All the artworks in the series are special commissions. Some are based on the history of the M’s Pioneer building as the home of the first local newspaper, the Minnesota Pioneer, bringing to life the imperfect slumbers of Minnesotans from one hundred and seventy years ago.
Thanks to Peng Wu, who designed the decorative artwork seen through the exhibition.
“...to be cut short of his imperfect slumbers by dread…”
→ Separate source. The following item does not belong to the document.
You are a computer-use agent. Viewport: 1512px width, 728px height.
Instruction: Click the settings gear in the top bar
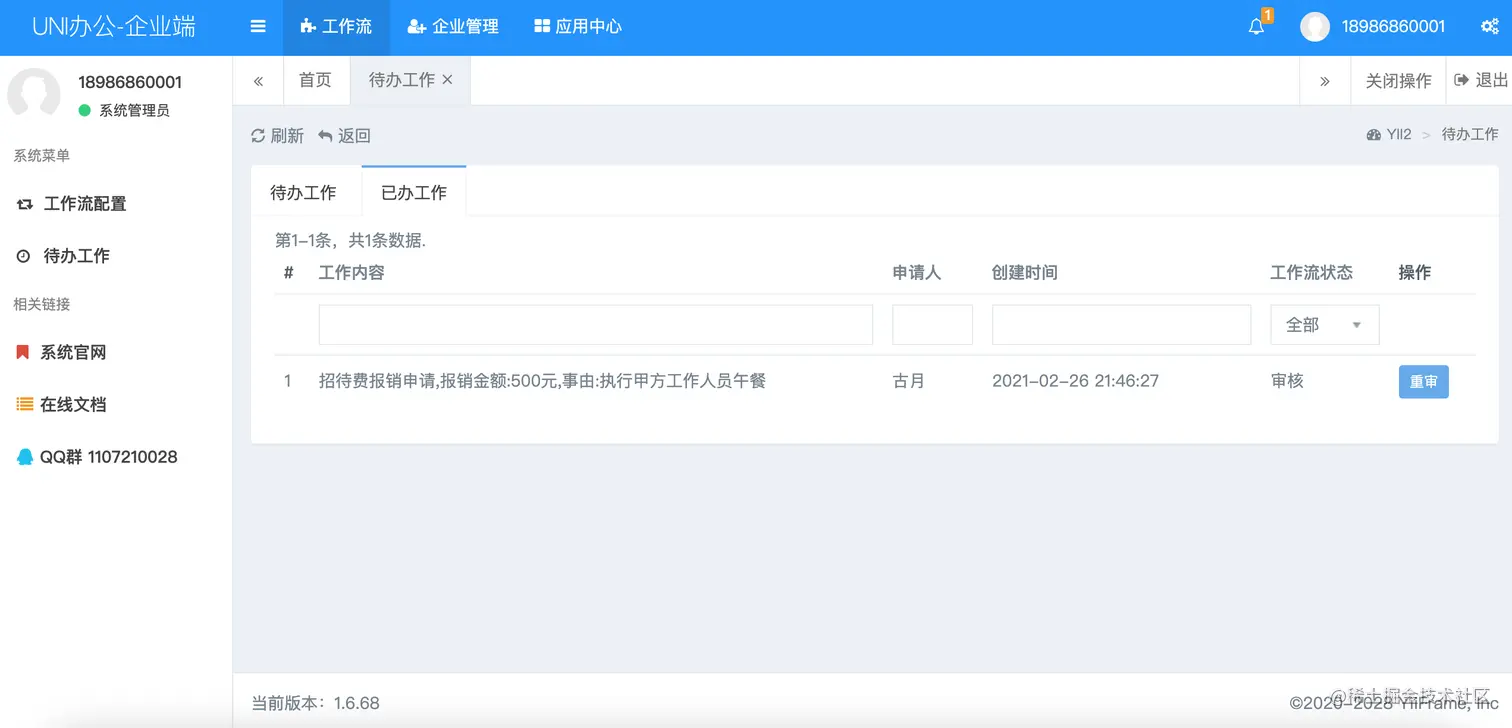[1490, 27]
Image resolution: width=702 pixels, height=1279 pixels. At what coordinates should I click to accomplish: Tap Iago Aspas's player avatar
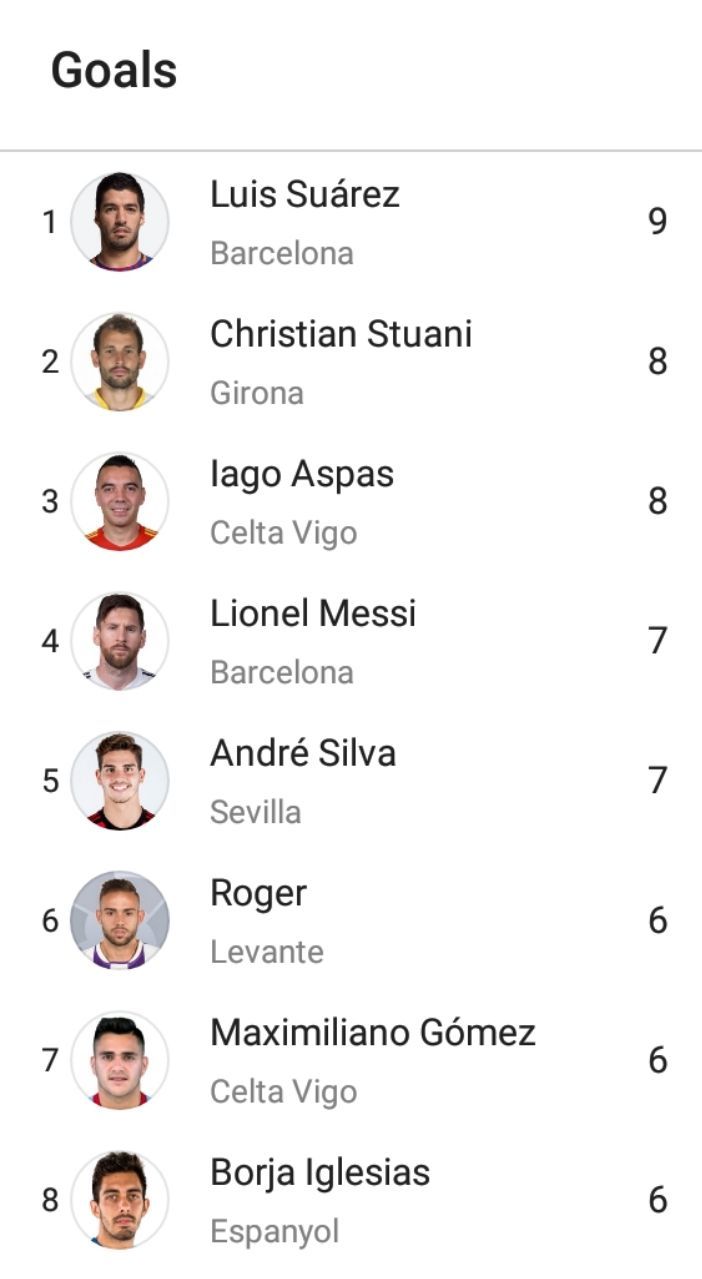[x=120, y=501]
It is a fragment of a short article that appeared in the Minnesota Pioneer newspaper from June 28th 1849. The newspaper, housed in the very same building that now houses the M, had just begun its operation that year and is credited to be the first newspaper published in the New Minnesota Territory. Its first editor, James Madison Goodhue, was probably the author of the article in question, a response to a letter from a certain Titus A. Peep. Mr Peep describes the worries of his elderly neighbor, one Mrs Smelletts, who cannot sleep at night because there is a man outside who is making strange noises and is evidently sleeping rough. The editor investigates and replies to his correspondent with a minute description of Mrs Smelletts lodgings, very satisfactory to his view, and a eulogy to homeless sleep of a person who recently arrived to the city-under-construction and could not find a place to lodge. Rather than reassuring Mrs Smelletts that no harm will come to her, her family and their possessions, the editor urges her to empathize with the homeless man, appealing to her better nature and understanding what this means to be a newcomer in a new place.
The letter and the response are most probably a jocking sham, as the name of Titus A. Peep suggests, being a New England colloquial for a drunken person. Still, while openly comical in both language and content, is a condensed document of Minnesota sleep in the 1850s, testifying to material and mental conditions of sleeping inside and outside, when the very idea of having a bed and a roof are not taken for granted. The prejudices and fears of the white settlers are creeping in as half-expressed presumptions about the Native peoples who are compared to the menacing mosquitoes and the mildly disdainful and overly patronizing view of women and their “obviously” exaggerated concerns. Beds and nightmares, real histories and imagined phantasms, low and high rhetoric correspond in those dense lines, forming a microcosm we can observe with a feeling of embarrassed astonishment, a strange deja vu, too familiar to be dismissed and too fantastic to be absorbed. The right-angle streets and avenues of the elegant downtown of St Paul around the M’s building are mostly frequented by homeless people, the majority of whom are people of color and mentally ill. One hundred and seventy years later ours are still imperfect slumbers. Given the current state of the world with raging wars, global political instability, growing inequality and looming ecological disaster, peaceful sleep seems to further recede into the horizon of desire.